In Santa Clara County, officials rejected 6,000 mail-in ballots and in San Mateo County 4,220 in Santa Clara County were rejected.
Of California’s 58 counties, San Mateo had the fifth highest rejection rate at 2.12%.
If you live in San Mateo County, it’s more likely that your ballot will be thrown out than it is that you’ll die from COVID-19.
The highest rejection rate in California was 5% in San Francisco, where 9,407 ballots were set aside.
Why did they throw out this many ballots?
About 70% of the time, the ballot didn’t arrive in time at the county election office. To count, the ballot must be postmarked on or before Election Day and arrive within three days afterward. The three-day period has just been extended to 17 days thanks to a law by Assemblyman Marc Berman, D-Menlo Park.
Other reasons include a voter forgetting to sign the ballot.
If you want to make sure your ballot counts, vote at a polling center where workers can assist people who have questions.
Counting every vote should be a priority for local election officials because there’s always a chance that a race will be decided by just a few votes.
The mid-Peninsula has had some interesting examples of close elections.
• In the November 2016 election, Lynette Lee Eng defeated Neysa Fligor by just five votes for a seat on the Los Altos City Council. But it took 58 days — until Jan. 5, 2017 — to determine the winner in that race due to a recount and an audit of the vote.
• In November 1998, Nicholas Jellins eked out a four-vote victory over Bernie Valencia for a seat on the Menlo Park City Council. Originally, it appeared Jellins had won by just one vote, but the county elections department did a recount and found the difference was four votes.
• The closest local election I could find was in 1981 when a Belmont school board race ended in a tie, according to archived newspaper accounts. When the ballots were counted, it appeared incumbent Ascension Gutierrez had defeated challenger Stan Langland by just one vote, 1,458 to 1,457.
But then a would-be voter named Laurence Becker stepped forward and said he had wanted to vote in the election, but was turned away at the polls. Poll workers said Becker arrived at the polls a few minutes after the 8 p.m. closing time, but Becker denied it.

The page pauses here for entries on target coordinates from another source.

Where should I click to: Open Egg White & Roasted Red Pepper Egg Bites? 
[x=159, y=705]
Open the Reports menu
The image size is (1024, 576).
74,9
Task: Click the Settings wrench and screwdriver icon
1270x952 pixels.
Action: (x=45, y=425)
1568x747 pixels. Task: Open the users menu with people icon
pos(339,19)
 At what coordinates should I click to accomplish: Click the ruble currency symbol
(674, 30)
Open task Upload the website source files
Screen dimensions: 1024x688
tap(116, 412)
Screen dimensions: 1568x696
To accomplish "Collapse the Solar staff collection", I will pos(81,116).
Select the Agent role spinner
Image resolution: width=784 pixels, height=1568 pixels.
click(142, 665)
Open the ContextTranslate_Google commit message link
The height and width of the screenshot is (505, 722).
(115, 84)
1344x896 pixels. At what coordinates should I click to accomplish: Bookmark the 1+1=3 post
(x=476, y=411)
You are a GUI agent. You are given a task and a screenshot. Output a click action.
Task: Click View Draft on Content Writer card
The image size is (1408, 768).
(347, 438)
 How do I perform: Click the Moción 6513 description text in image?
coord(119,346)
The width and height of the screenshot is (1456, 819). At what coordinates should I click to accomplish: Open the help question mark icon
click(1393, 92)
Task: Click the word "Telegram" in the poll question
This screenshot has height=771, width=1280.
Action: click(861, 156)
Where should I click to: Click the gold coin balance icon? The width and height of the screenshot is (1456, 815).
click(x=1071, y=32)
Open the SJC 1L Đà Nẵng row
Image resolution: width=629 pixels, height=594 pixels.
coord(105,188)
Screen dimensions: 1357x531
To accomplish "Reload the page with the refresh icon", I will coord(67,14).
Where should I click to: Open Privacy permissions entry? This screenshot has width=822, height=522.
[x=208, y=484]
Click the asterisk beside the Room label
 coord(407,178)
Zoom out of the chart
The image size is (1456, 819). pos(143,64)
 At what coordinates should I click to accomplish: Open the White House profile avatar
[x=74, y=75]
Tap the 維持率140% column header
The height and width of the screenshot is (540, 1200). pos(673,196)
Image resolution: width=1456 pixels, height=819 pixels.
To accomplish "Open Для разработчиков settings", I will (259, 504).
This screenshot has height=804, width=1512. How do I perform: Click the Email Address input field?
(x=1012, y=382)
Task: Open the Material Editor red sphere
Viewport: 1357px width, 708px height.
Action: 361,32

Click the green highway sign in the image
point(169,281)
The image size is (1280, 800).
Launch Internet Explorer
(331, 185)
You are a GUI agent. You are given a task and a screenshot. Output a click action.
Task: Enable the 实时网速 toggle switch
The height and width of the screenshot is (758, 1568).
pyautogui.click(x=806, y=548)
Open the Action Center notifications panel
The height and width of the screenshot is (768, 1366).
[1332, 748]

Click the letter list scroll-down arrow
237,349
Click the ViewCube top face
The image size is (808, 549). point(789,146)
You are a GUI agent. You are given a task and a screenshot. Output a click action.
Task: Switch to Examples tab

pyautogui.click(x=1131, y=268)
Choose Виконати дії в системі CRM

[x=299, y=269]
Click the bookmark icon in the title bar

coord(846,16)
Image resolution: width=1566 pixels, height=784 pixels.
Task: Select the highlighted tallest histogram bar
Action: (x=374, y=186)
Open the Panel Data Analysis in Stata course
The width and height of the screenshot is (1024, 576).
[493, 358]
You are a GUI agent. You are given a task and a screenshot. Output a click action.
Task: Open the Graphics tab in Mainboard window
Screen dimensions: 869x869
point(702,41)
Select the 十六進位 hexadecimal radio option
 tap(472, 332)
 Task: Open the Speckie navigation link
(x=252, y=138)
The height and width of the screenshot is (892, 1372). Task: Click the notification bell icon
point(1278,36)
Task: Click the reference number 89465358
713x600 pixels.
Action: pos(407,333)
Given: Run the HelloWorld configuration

The matter went to court and a judge decided Becker could cast a ballot. Becker voted for Langland, the candidate who lost by one vote.
That made it a tie.
Under state law, the school board had a choice of either holding a run-off election between the two or drawing lots. They decided to draw lots. Gutierrez, the incumbent who was ahead by one vote before Becker voted, won the election.
Gutierrez, who had been on the school board since 1969, served the four-year term and then retired in 1985.
Even with the problems created by mail-in voting, election officials need to ensure that every vote is counted.